What recovering alcoholic Emma Farouk wants more than anything is to keep her disabled daughter, Suzy, safe. She figures she’s on track to do that. She’s been clean and sober for more than a year. She’s now married to a long-time friend. And her first husband, the one whose name is listed as “father” on Suzy’s birth certificate, is recently, conveniently dead.

DM: I like that opening “everything is good” paragraph and the subtle ways it signals that everything is not going to stay okay.

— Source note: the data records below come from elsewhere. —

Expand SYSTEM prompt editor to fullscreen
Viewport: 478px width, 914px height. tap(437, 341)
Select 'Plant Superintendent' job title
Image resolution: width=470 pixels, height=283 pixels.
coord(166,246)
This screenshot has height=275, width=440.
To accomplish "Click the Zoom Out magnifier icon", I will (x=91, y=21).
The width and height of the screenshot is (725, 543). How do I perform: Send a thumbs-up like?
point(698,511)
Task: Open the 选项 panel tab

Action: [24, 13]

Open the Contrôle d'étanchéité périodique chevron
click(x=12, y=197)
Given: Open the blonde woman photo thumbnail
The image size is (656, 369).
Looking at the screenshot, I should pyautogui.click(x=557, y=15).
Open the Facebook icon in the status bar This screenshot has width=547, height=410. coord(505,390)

But Emma’s new husband, Dr. Jilani (Jim) Farouk, has problems. Ever since he finished medical school, he’s sent money to Pakistan to support his widowed mother. Now, federal agents have begun to question why he keeps sending payments years after his mother’s death. If Jim could bring himself to tell the truth about the long-ago rodeo accident that killed his best friend, the feds would back off. But it’s a truth that could ruin his career.

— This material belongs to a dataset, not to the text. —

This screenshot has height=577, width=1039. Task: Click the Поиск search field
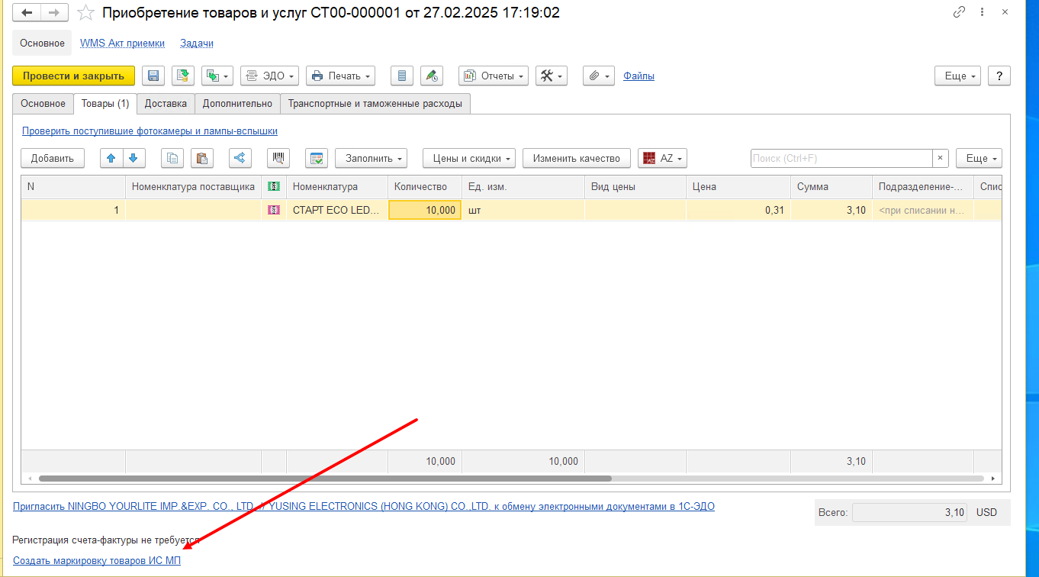[841, 158]
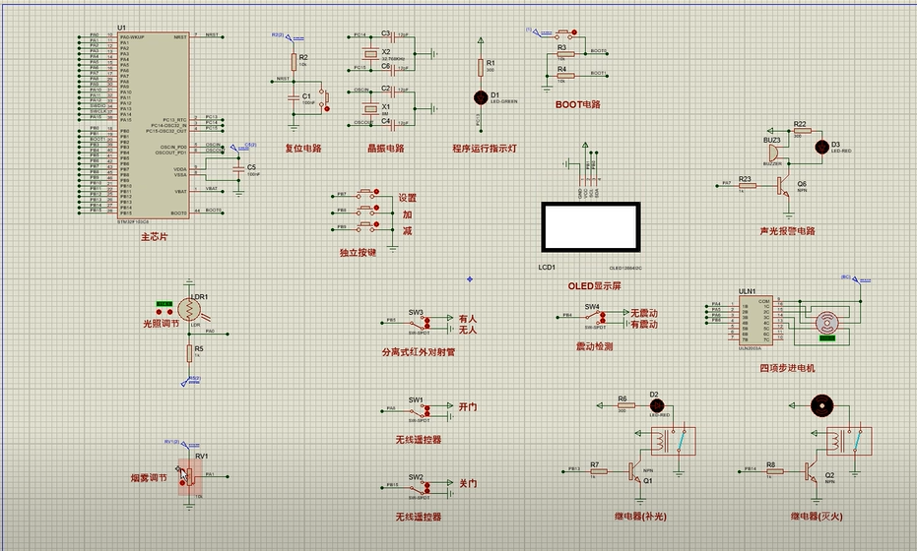Toggle SW1 door open switch
Screen dimensions: 917x551
[x=426, y=408]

DM: Lost me here. The money mysteriously going to Pakistan is great but then…a secret surrounding a rodeo death? Huh? How are those things connected? (You might make the mystery of that connection the point of the paragraph.) Also, you have stopped telling Emma’s story here, you’re reporting a plot complication. Say (briefly) how this impacts Emma.

Then early parole frees Emma’s violent ex-boyfriend--and Suzy’s unacknowledged father--Sherman McMillan. He wants his daughter. He’s not going to let Emma’s new husband or even Suzy’s own fragile emotional state stop him from gaining custody. And that’s the one thing Emma won’t allow.

DM: Villain wants daughter back, big problem for Emma. Well, okay. The problem is sad, and hopefully scary, but also not particularly special. Is there a twist? Is the villain, say, violent in one particularly gruesome way? Also, paragraph 2 and 3 aren’t connected. I feel like this needs one more paragraph to circle back to Emma, her challenges and changes, to tie it all together.

WILD HORSES is an 80,000-word contemporary suspense novel set in Texas and Wyoming and told from multiple viewpoints.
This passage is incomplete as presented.